■ Exercise prompt: Every entry that appears below is to be output exactly.

■ Given data:
>>>>
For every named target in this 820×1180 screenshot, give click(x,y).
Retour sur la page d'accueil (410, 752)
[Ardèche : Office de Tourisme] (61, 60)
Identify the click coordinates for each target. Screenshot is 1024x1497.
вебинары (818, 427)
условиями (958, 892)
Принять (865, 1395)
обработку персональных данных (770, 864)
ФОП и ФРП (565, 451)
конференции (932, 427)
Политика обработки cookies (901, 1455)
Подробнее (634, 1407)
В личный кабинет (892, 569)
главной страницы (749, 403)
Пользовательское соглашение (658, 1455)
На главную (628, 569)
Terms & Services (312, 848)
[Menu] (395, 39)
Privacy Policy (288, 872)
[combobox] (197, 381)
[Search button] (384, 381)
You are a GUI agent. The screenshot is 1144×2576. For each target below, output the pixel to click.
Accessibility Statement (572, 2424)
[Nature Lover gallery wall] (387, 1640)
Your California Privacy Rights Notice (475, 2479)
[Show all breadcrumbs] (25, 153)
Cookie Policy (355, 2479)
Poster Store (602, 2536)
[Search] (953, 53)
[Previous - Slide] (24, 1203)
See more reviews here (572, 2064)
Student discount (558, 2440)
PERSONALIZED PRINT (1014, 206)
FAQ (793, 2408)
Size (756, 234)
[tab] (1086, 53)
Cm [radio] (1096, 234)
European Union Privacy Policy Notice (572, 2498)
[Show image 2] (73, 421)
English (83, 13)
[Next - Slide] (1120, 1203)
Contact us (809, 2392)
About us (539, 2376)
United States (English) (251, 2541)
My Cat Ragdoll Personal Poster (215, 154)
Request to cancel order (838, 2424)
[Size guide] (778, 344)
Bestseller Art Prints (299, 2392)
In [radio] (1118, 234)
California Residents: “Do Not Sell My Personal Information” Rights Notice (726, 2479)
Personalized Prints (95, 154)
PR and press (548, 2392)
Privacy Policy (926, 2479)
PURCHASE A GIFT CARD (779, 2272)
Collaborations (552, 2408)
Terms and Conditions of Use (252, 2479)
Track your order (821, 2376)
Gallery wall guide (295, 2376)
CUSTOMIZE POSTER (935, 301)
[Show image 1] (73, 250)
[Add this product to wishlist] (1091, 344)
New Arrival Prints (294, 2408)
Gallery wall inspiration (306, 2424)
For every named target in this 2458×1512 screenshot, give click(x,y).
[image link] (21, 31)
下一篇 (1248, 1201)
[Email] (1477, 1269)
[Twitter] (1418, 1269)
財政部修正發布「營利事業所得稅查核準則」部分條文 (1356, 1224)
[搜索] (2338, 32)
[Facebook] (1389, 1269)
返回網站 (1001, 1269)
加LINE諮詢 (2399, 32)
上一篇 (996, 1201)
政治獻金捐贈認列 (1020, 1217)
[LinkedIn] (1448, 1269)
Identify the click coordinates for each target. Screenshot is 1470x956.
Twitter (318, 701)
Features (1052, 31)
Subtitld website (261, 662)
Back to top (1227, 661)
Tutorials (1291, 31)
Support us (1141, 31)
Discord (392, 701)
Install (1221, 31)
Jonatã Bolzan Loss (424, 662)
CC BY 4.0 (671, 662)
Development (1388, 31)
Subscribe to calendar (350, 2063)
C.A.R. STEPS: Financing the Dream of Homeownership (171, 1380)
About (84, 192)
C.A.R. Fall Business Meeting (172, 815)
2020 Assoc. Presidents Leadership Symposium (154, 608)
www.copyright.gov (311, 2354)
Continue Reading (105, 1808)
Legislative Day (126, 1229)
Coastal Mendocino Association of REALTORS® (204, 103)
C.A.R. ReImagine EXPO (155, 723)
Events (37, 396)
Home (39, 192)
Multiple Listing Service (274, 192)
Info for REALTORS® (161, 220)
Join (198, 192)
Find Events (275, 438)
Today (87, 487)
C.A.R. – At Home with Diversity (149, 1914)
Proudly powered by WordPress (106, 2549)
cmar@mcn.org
<<<<
■ Exercise response:
For every named target in this 820×1180 screenshot, give click(x,y).
Retour sur la page d'accueil (410, 752)
[Ardèche : Office de Tourisme] (61, 60)
Identify the click coordinates for each target. Screenshot is 1024x1497.
вебинары (818, 427)
условиями (958, 892)
Принять (865, 1395)
обработку персональных данных (770, 864)
ФОП и ФРП (565, 451)
конференции (932, 427)
Политика обработки cookies (901, 1455)
Подробнее (634, 1407)
В личный кабинет (892, 569)
главной страницы (749, 403)
Пользовательское соглашение (658, 1455)
На главную (628, 569)
Terms & Services (312, 848)
[Menu] (395, 39)
Privacy Policy (288, 872)
[combobox] (197, 381)
[Search button] (384, 381)
You are a GUI agent. The screenshot is 1144×2576. For each target below, output the pixel to click.
Accessibility Statement (572, 2424)
[Nature Lover gallery wall] (387, 1640)
Your California Privacy Rights Notice (475, 2479)
[Show all breadcrumbs] (25, 153)
Cookie Policy (355, 2479)
Poster Store (602, 2536)
[Search] (953, 53)
[Previous - Slide] (24, 1203)
See more reviews here (572, 2064)
Student discount (558, 2440)
PERSONALIZED PRINT (1014, 206)
FAQ (793, 2408)
Size (756, 234)
[tab] (1086, 53)
Cm [radio] (1096, 234)
European Union Privacy Policy Notice (572, 2498)
[Show image 2] (73, 421)
English (83, 13)
[Next - Slide] (1120, 1203)
Contact us (809, 2392)
About us (539, 2376)
United States (English) (251, 2541)
My Cat Ragdoll Personal Poster (215, 154)
Request to cancel order (838, 2424)
[Size guide] (778, 344)
Bestseller Art Prints (299, 2392)
In [radio] (1118, 234)
California Residents: “Do Not Sell My Personal Information” Rights Notice (726, 2479)
Personalized Prints (95, 154)
PR and press (548, 2392)
Privacy Policy (926, 2479)
PURCHASE A GIFT CARD (779, 2272)
Collaborations (552, 2408)
Terms and Conditions of Use (252, 2479)
Track your order (821, 2376)
Gallery wall guide (295, 2376)
CUSTOMIZE POSTER (935, 301)
[Show image 1] (73, 250)
[Add this product to wishlist] (1091, 344)
New Arrival Prints (294, 2408)
Gallery wall inspiration (306, 2424)
For every named target in this 2458×1512 screenshot, give click(x,y).
[image link] (21, 31)
下一篇 (1248, 1201)
[Email] (1477, 1269)
[Twitter] (1418, 1269)
財政部修正發布「營利事業所得稅查核準則」部分條文 (1356, 1224)
[搜索] (2338, 32)
[Facebook] (1389, 1269)
返回網站 (1001, 1269)
加LINE諮詢 (2399, 32)
上一篇 (996, 1201)
政治獻金捐贈認列 (1020, 1217)
[LinkedIn] (1448, 1269)
Identify the click coordinates for each target. Screenshot is 1470x956.
Twitter (318, 701)
Features (1052, 31)
Subtitld website (261, 662)
Back to top (1227, 661)
Tutorials (1291, 31)
Support us (1141, 31)
Discord (392, 701)
Install (1221, 31)
Jonatã Bolzan Loss (424, 662)
CC BY 4.0 (671, 662)
Development (1388, 31)
Subscribe to calendar (350, 2063)
C.A.R. STEPS: Financing the Dream of Homeownership (171, 1380)
About (84, 192)
C.A.R. Fall Business Meeting (172, 815)
2020 Assoc. Presidents Leadership Symposium (154, 608)
www.copyright.gov (311, 2354)
Continue Reading (105, 1808)
Legislative Day (126, 1229)
Coastal Mendocino Association of REALTORS® (204, 103)
C.A.R. ReImagine EXPO (155, 723)
Events (37, 396)
Home (39, 192)
Multiple Listing Service (274, 192)
Info for REALTORS® (161, 220)
Join (198, 192)
Find Events (275, 438)
Today (87, 487)
C.A.R. – At Home with Diversity (149, 1914)
Proudly powered by WordPress (106, 2549)
cmar@mcn.org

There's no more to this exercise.